◆ Request:
Reproduce each of the rows below word for word, and omit the pictures from your copy.

◆ Material provided:
==========

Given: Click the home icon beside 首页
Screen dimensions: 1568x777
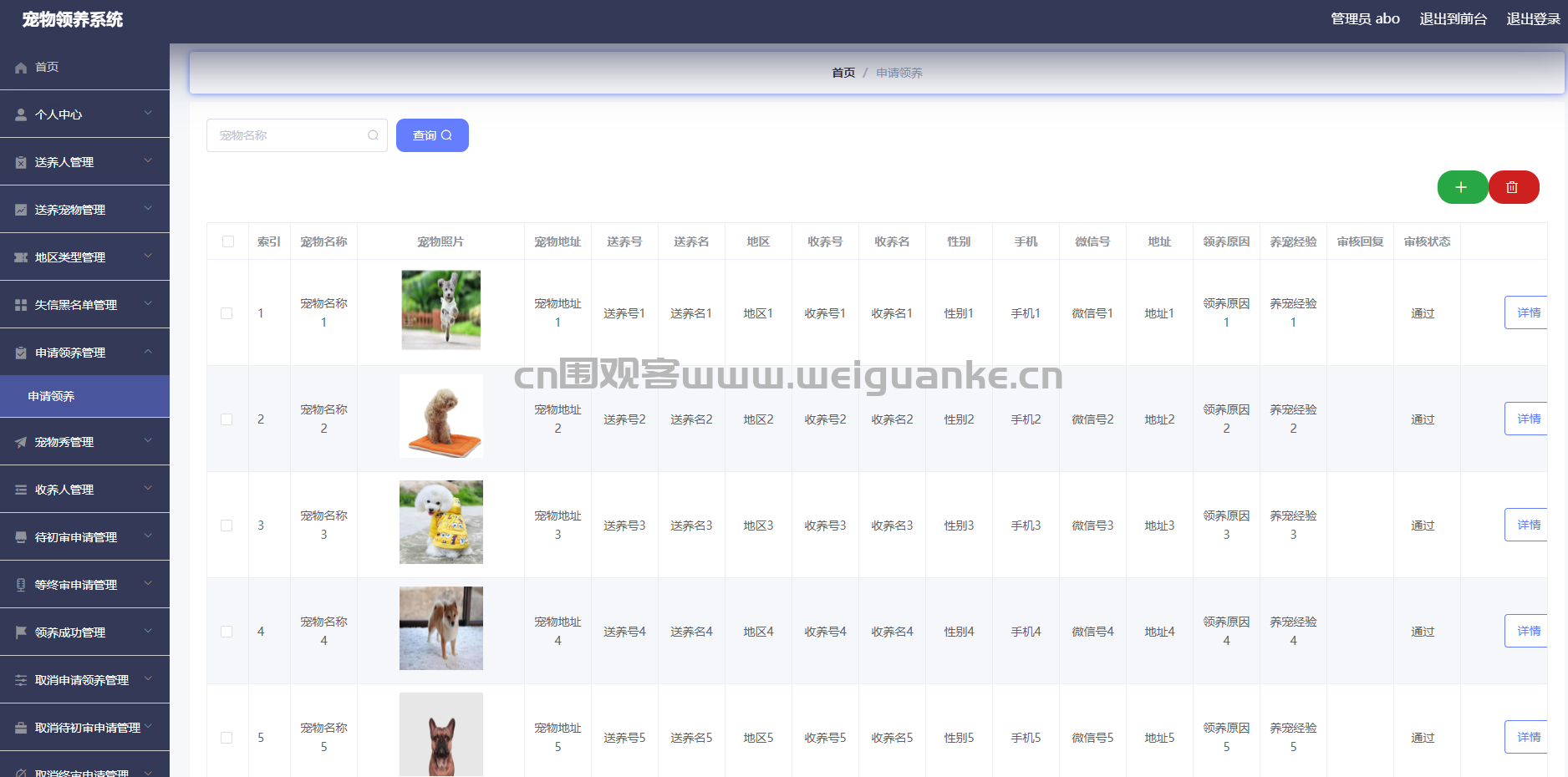Looking at the screenshot, I should click(20, 68).
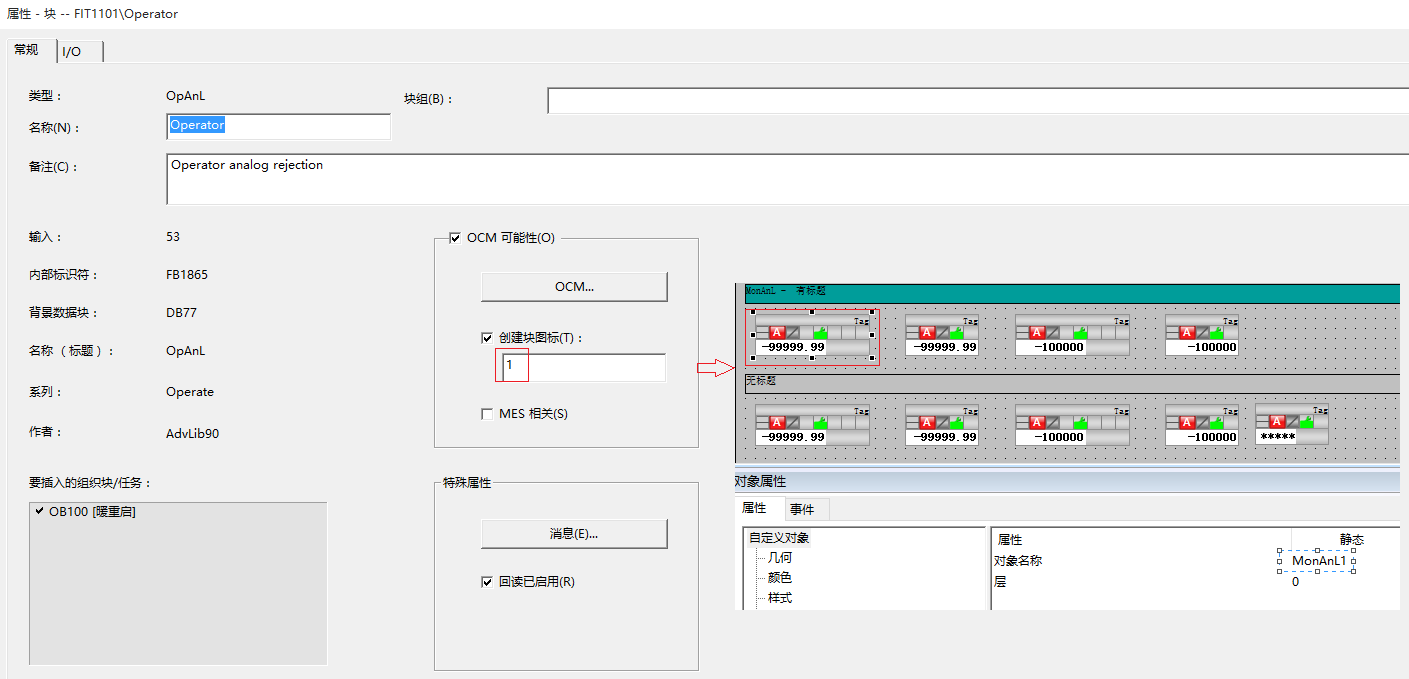Screen dimensions: 1409x679
Task: Open the 消息(E)... dialog button
Action: 573,534
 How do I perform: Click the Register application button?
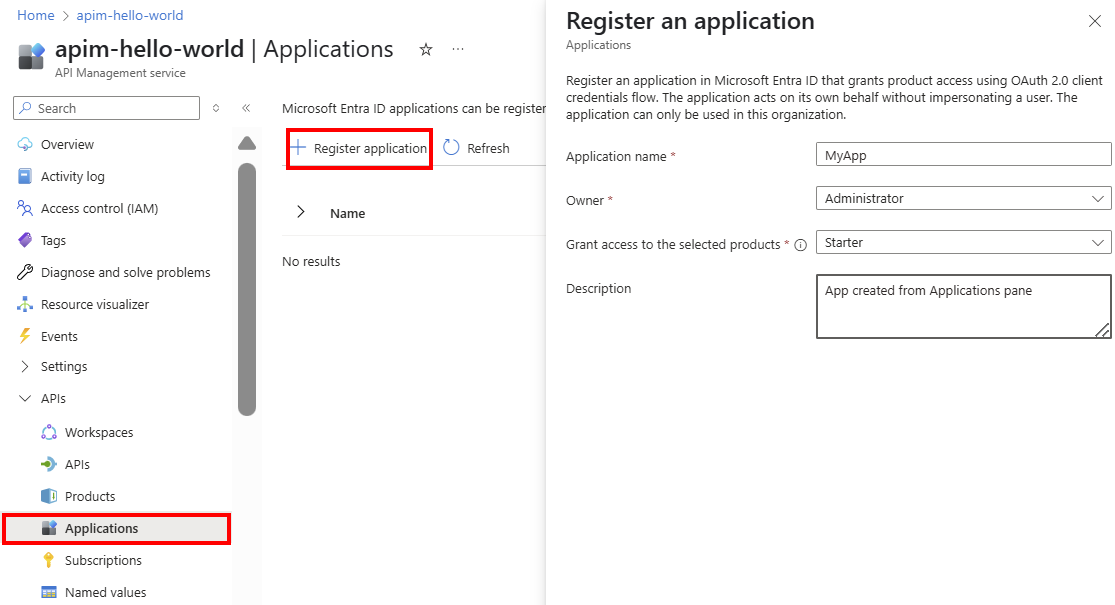pos(358,147)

==========

◆ Result:
Given: Click the home icon beside 首页
Screen dimensions: 1568x777
Looking at the screenshot, I should click(20, 68).
Screen dimensions: 1409x679
Task: Open the 消息(E)... dialog button
Action: 573,534
 How do I perform: Click the Register application button?
pos(358,147)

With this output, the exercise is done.